Your assignment »
Provide an exact copy of the lines from the beginning of the records through the line that includes "Click the Check", and of no others.

Dataset content »

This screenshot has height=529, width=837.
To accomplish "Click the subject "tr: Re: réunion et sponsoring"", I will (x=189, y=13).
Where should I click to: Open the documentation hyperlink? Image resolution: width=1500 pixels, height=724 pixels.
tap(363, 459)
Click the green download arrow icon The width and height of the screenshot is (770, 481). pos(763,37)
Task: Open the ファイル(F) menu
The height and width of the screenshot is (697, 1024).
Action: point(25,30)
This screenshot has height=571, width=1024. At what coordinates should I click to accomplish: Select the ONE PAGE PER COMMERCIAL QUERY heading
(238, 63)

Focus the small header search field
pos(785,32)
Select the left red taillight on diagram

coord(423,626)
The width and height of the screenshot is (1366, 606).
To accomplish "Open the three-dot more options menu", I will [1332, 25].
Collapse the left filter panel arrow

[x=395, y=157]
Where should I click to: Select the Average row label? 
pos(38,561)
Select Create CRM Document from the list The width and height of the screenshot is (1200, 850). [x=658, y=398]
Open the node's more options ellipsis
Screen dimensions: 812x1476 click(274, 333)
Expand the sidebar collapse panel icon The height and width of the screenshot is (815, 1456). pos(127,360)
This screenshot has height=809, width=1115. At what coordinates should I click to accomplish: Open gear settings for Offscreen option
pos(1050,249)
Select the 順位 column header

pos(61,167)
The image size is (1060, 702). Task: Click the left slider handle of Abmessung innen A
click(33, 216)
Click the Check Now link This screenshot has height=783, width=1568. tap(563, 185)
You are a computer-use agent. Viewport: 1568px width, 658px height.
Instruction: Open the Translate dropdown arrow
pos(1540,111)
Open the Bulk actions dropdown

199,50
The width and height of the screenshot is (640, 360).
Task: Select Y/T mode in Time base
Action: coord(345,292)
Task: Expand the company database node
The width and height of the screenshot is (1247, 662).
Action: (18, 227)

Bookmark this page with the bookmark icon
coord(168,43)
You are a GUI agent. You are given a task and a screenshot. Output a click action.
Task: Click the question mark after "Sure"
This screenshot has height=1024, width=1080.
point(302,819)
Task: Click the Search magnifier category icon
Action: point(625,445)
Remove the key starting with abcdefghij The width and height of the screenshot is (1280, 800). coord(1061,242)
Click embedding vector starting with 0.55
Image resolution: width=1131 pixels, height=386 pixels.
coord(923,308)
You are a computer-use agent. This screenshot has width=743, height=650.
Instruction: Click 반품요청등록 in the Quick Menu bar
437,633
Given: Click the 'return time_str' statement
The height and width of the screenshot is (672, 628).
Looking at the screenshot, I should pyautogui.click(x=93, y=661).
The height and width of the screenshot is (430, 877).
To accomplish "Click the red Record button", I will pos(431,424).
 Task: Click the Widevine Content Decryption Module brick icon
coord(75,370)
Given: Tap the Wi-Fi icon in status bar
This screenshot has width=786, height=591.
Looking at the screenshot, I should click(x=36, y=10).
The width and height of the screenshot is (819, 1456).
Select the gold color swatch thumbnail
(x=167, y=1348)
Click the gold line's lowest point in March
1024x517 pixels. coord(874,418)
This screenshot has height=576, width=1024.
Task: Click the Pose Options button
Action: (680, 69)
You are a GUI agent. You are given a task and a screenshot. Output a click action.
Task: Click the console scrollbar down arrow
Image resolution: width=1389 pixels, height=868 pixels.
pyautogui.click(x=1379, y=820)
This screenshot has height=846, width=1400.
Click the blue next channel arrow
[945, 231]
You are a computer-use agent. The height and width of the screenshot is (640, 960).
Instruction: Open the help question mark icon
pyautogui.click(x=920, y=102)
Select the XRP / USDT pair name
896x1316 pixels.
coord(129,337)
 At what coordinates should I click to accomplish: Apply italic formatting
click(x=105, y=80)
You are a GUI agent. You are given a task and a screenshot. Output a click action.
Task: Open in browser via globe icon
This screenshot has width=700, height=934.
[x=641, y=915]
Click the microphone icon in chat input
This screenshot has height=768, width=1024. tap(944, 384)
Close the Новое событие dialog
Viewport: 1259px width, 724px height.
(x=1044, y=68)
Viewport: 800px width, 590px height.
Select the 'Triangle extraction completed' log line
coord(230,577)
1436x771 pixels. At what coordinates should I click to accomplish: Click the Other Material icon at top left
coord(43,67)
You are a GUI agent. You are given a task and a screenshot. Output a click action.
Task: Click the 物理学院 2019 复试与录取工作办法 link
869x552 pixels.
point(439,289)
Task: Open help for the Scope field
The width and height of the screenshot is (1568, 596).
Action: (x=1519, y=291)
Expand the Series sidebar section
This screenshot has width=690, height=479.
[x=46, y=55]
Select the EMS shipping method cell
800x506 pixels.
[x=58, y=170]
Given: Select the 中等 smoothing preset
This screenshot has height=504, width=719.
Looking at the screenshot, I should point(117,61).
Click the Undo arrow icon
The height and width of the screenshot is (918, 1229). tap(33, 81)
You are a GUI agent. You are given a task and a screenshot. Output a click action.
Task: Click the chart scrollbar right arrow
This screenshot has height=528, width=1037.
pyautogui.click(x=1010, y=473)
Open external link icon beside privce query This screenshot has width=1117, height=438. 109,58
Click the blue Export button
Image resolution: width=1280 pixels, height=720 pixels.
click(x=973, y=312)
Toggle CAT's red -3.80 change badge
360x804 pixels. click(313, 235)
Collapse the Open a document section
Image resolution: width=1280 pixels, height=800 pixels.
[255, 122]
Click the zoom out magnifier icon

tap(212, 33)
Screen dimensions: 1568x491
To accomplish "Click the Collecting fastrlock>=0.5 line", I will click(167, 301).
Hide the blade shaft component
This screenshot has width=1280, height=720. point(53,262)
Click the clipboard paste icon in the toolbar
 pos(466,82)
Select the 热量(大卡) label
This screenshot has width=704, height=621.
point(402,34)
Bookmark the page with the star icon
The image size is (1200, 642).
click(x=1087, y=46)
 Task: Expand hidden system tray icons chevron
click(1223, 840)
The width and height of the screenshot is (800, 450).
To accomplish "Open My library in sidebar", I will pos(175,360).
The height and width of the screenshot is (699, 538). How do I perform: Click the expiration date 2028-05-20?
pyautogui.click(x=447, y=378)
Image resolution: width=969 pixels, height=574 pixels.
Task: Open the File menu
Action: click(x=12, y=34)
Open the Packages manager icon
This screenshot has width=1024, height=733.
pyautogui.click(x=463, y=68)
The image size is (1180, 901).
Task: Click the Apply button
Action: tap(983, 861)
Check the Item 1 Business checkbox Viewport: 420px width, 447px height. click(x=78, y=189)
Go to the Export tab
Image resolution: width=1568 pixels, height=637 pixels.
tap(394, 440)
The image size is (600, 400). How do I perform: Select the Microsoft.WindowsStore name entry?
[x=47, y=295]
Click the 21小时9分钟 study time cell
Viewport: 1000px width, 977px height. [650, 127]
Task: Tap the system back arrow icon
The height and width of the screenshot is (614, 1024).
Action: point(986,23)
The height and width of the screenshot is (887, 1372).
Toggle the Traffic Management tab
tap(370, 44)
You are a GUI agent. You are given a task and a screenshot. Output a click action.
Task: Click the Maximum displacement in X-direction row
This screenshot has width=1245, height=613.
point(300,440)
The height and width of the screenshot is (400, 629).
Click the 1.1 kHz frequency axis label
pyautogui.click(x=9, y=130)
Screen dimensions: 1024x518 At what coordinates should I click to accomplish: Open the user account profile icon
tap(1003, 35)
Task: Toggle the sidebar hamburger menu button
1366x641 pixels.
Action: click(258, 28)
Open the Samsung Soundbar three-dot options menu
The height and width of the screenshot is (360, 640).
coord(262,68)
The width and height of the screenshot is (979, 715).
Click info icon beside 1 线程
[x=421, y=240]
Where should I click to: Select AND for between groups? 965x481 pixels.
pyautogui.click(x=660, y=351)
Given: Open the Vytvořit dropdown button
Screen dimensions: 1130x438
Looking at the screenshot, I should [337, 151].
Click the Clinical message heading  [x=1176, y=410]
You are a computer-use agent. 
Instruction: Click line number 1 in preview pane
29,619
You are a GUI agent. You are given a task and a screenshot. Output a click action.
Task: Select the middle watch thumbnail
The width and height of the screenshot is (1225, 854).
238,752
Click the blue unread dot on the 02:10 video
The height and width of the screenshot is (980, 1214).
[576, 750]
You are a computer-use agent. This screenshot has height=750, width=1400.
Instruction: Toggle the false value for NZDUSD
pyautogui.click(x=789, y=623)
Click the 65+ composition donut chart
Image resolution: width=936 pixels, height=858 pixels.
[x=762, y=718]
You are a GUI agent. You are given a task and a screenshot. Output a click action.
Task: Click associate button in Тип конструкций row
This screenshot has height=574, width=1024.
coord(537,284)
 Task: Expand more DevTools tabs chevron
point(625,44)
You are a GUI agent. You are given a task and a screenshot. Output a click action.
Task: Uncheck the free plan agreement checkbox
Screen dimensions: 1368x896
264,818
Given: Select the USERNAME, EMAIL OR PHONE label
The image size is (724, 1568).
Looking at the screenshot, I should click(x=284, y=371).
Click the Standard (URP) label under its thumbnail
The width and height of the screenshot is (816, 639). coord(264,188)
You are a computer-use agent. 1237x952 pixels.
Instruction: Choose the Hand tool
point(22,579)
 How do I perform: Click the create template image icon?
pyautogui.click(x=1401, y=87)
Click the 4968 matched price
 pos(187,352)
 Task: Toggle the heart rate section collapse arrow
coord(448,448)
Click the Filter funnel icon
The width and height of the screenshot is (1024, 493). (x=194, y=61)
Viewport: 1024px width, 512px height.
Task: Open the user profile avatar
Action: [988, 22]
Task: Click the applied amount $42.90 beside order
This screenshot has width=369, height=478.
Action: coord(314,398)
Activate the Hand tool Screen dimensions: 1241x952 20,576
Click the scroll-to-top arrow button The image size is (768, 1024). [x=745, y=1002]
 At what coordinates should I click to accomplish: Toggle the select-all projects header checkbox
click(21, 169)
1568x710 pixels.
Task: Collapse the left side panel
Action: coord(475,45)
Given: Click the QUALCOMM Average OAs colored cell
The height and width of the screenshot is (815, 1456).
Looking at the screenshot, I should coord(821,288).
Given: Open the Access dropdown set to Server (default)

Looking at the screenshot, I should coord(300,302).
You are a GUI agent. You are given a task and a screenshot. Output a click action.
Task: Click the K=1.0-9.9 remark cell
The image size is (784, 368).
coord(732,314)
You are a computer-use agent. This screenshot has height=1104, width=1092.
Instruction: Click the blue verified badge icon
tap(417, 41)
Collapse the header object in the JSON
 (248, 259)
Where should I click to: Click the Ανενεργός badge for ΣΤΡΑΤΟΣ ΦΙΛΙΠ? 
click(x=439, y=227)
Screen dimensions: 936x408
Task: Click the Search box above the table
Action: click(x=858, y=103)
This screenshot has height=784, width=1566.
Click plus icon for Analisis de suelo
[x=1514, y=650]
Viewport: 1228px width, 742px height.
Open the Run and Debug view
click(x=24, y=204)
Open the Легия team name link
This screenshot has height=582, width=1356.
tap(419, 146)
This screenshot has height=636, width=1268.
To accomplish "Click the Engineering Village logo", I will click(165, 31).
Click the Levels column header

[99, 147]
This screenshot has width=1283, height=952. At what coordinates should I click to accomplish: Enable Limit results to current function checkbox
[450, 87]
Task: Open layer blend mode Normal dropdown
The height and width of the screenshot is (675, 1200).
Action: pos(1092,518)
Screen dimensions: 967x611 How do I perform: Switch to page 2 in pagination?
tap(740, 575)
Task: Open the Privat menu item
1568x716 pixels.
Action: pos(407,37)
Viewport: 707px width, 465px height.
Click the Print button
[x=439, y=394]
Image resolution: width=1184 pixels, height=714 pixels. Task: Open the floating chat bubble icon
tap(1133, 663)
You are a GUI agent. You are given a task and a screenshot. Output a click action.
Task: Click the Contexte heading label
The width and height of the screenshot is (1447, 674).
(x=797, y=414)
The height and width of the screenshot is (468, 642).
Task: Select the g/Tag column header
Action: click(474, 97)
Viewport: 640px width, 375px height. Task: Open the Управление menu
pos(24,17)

Answer space »
This screenshot has height=529, width=837.
To accomplish "Click the subject "tr: Re: réunion et sponsoring"", I will (x=189, y=13).
Where should I click to: Open the documentation hyperlink? Image resolution: width=1500 pixels, height=724 pixels.
tap(363, 459)
Click the green download arrow icon The width and height of the screenshot is (770, 481). pos(763,37)
Task: Open the ファイル(F) menu
The height and width of the screenshot is (697, 1024).
Action: point(25,30)
This screenshot has height=571, width=1024. At what coordinates should I click to accomplish: Select the ONE PAGE PER COMMERCIAL QUERY heading
(238, 63)

Focus the small header search field
pos(785,32)
Select the left red taillight on diagram

coord(423,626)
The width and height of the screenshot is (1366, 606).
To accomplish "Open the three-dot more options menu", I will [1332, 25].
Collapse the left filter panel arrow

[x=395, y=157]
Where should I click to: Select the Average row label? 
pos(38,561)
Select Create CRM Document from the list The width and height of the screenshot is (1200, 850). [x=658, y=398]
Open the node's more options ellipsis
Screen dimensions: 812x1476 click(274, 333)
Expand the sidebar collapse panel icon The height and width of the screenshot is (815, 1456). pos(127,360)
This screenshot has height=809, width=1115. At what coordinates should I click to accomplish: Open gear settings for Offscreen option
pos(1050,249)
Select the 順位 column header

pos(61,167)
The image size is (1060, 702). Task: Click the left slider handle of Abmessung innen A
click(33, 216)
Click the Check Now link This screenshot has height=783, width=1568. tap(563, 185)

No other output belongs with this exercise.